Relative biological effectiveness of neutrons for cancer induction and other late effects: a review of radiobiological data.

Abstract

The risk of secondary cancer induction after a therapeutic irradiation with conventional photon beams is well recognised and documented. However, in general, it is totally overwhelmed by the benefit of the treatment. The same is true to a large extent for the combinations of radiation and drug therapy. After fast neutron therapy, the risk of secondary cancer induction is greater than after photon therapy. This can be expected from the whole set of radiobiological data, accumulated so far, which shows systematically a greater relative biological effectiveness (RBE) for neutrons for all the biological systems which have been investigated.
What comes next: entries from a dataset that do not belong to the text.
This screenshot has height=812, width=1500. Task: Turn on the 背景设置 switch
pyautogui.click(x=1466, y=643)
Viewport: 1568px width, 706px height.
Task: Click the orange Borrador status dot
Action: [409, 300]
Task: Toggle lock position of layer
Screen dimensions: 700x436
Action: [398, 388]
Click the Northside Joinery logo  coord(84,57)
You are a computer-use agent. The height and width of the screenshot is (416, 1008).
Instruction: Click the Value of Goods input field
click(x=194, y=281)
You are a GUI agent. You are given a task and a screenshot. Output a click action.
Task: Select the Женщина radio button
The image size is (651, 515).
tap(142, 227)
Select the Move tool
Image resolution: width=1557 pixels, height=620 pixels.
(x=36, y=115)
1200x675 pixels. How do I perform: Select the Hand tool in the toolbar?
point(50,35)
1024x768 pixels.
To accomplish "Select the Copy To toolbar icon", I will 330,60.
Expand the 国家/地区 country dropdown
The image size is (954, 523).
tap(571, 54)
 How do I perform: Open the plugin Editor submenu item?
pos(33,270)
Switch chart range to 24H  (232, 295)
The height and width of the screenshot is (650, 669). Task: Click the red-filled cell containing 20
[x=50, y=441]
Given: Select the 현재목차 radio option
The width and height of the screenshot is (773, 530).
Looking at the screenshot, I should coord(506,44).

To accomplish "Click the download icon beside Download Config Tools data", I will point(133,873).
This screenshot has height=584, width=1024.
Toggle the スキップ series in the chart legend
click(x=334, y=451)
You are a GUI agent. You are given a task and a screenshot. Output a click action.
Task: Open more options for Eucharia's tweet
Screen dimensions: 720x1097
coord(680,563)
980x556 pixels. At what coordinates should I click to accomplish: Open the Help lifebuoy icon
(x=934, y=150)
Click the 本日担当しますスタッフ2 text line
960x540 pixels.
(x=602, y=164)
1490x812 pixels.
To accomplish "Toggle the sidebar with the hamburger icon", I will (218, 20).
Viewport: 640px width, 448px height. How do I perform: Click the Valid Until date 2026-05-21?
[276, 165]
Furthermore, the neutron RBE increases with decreasing dose and there is extensive evidence that neutron RBE is greater for cancer induction and for other late effects relevant in radiation protection than for cell killing at high doses as used in therapy. Almost no reliable human epidemiological data are available so far, and the aim of this work is to derive the best risks estimate for cancer induction after neutron irradiation and in particular fast neutron therapy. Animal data on RBE for tumour induction are analysed. In addition, other biological effects are reviewed, such as life shortening, malignant cell transformation in vitro, chromosome aberrations, genetic effects. These effects can be related, directly or indirectly, to cancer induction to the extent that they express a "genomic" lesion. Since neutron RBE depends on the energy spectrum, the radiation quality has to be carefully specified. Therefore, the microdosimetric spectra are reported each time they are available. Lastly, since heavy-ion beam therapy is being developed at several centres worldwide, the available data on RBE at low doses are reviewed. It can be concluded from this review that the risk of induction of a secondary cancer after fast neutron therapy should not be greater than 10-20 times the risk after photon beam therapy. For heavy ions, and in particular for carbon ions, the risk estimate should be divided by a factor of about 3 due to the reduced integral dose. The risk has to be balanced against the expected improvement in cure rate when the indication for high-LET therapy has been correctly evaluated in well-selected patient groups.